Un autre point important du traité est son engagement en faveur d’une plus grande équité pour les pays en développement. Il prévoit notamment un accès et un partage juste des bénéfices issus des ressources génétiques marines, donnant ainsi aux nations moins favorisées une chance de tirer profit des richesses économiques de ces ressources.

Conférences et perspectives à venir

La conférence de l’ONU sur l’océan (sommet de Nice), qui s’est déroulée à Nice en juin 2025, a joué un rôle déterminant en soutenant et en promouvant le Traité sur la haute mer. Les échanges lors de cet événement ont permis de peaufiner les stratégies pour mettre en œuvre cet accord mondial.

Par ailleurs, des préparatifs sont en cours pour organiser une Conférence des Parties (COP) d’ici la fin de l’année 2026. Cette rencontre rassemblera l’ensemble des signataires pour faire le point sur les avancées réalisées et discuter des défis à venir liés à l’application du traité.
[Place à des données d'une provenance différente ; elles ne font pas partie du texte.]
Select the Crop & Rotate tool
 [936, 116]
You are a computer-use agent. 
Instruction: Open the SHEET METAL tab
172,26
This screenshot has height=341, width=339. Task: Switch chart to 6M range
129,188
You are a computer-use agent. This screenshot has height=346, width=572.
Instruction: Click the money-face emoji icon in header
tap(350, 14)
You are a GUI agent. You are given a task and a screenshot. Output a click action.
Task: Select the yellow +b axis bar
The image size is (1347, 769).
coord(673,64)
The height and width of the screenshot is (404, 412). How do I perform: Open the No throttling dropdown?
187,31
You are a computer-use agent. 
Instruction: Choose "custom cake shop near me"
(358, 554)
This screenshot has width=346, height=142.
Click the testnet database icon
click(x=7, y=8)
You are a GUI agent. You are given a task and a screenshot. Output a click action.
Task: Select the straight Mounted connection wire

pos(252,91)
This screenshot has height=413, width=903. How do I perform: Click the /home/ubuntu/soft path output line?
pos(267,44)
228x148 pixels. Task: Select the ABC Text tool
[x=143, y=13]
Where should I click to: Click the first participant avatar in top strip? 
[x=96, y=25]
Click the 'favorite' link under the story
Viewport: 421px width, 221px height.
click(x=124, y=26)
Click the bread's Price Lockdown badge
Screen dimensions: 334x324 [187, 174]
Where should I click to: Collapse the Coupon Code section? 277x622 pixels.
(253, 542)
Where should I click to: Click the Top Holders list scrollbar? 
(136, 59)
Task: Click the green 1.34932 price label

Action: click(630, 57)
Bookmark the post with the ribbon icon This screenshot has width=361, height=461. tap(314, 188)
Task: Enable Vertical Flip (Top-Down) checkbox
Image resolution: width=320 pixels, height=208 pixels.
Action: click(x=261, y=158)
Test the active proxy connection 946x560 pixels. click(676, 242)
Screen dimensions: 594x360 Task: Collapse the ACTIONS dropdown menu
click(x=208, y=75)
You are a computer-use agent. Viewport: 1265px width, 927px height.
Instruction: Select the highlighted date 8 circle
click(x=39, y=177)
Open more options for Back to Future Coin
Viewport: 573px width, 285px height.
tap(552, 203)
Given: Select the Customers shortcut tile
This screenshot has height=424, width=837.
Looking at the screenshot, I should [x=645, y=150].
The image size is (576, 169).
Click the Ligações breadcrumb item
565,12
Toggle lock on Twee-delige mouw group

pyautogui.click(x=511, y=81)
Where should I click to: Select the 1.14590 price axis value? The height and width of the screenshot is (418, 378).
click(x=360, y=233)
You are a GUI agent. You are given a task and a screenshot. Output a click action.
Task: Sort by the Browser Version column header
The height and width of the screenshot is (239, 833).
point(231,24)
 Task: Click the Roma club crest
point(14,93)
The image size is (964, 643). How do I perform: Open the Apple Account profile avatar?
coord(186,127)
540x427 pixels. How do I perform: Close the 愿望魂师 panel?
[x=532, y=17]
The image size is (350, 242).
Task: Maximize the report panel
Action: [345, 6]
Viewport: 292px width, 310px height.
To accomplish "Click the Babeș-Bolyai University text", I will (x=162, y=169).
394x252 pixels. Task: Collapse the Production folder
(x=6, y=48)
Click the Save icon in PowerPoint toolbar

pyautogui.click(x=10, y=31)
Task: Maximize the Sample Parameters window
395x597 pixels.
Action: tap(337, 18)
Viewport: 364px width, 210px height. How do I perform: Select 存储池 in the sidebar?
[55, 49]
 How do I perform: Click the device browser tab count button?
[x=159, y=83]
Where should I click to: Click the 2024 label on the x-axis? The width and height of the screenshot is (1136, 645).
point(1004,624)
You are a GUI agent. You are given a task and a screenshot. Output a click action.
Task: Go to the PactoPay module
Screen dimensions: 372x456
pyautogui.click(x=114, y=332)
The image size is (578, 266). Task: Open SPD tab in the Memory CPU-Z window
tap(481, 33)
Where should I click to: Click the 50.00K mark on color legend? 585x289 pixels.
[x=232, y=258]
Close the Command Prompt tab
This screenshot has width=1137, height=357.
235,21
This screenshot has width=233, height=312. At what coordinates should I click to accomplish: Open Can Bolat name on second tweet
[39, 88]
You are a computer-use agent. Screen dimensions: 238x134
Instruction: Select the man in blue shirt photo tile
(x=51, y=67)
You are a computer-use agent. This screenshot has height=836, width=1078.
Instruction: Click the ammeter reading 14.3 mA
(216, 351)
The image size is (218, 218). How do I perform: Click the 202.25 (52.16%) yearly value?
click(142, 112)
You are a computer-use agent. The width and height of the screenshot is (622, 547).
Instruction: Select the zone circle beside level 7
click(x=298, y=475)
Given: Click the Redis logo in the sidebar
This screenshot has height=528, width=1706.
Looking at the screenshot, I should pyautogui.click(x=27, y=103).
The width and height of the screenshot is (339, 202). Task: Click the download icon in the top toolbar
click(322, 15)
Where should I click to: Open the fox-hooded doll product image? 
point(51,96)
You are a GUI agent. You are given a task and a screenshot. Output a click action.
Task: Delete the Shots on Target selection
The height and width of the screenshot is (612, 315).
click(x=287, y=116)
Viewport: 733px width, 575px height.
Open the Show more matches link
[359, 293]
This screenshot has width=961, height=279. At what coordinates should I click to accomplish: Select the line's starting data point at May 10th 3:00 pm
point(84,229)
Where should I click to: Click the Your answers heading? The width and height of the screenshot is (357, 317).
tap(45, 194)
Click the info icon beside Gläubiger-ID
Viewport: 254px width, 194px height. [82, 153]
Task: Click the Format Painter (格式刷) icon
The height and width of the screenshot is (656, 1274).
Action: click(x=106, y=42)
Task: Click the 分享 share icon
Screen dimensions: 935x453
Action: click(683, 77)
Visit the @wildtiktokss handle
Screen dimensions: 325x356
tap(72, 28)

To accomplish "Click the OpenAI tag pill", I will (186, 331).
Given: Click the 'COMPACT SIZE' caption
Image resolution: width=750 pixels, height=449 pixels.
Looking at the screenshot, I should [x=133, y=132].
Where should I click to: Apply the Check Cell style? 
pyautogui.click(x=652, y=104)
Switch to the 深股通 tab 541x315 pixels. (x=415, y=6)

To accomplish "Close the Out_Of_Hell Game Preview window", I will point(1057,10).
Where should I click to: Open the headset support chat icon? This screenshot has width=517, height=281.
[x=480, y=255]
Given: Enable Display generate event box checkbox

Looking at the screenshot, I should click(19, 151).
Diverses opinions : une nouvelle ère pour la haute mer

Les avis sur ce traité ne manquent pas, même si tous s’accordent sur l’importance de cette initiative. Katie Matthews, scientifique en chef chez Oceana, évoque la haute mer comme un « véritable Far West » qui, jusque-là, n’avait pas bénéficié d’une surveillance mondiale appropriée. Selon elle, « pendant trop longtemps », cette vaste étendue n’avait pas fait l’objet d’un contrôle international concerté. La ratification du traité marque ainsi le début d’une nouvelle ère, avec enfin des bases juridiques posées pour protéger ces eaux partagées.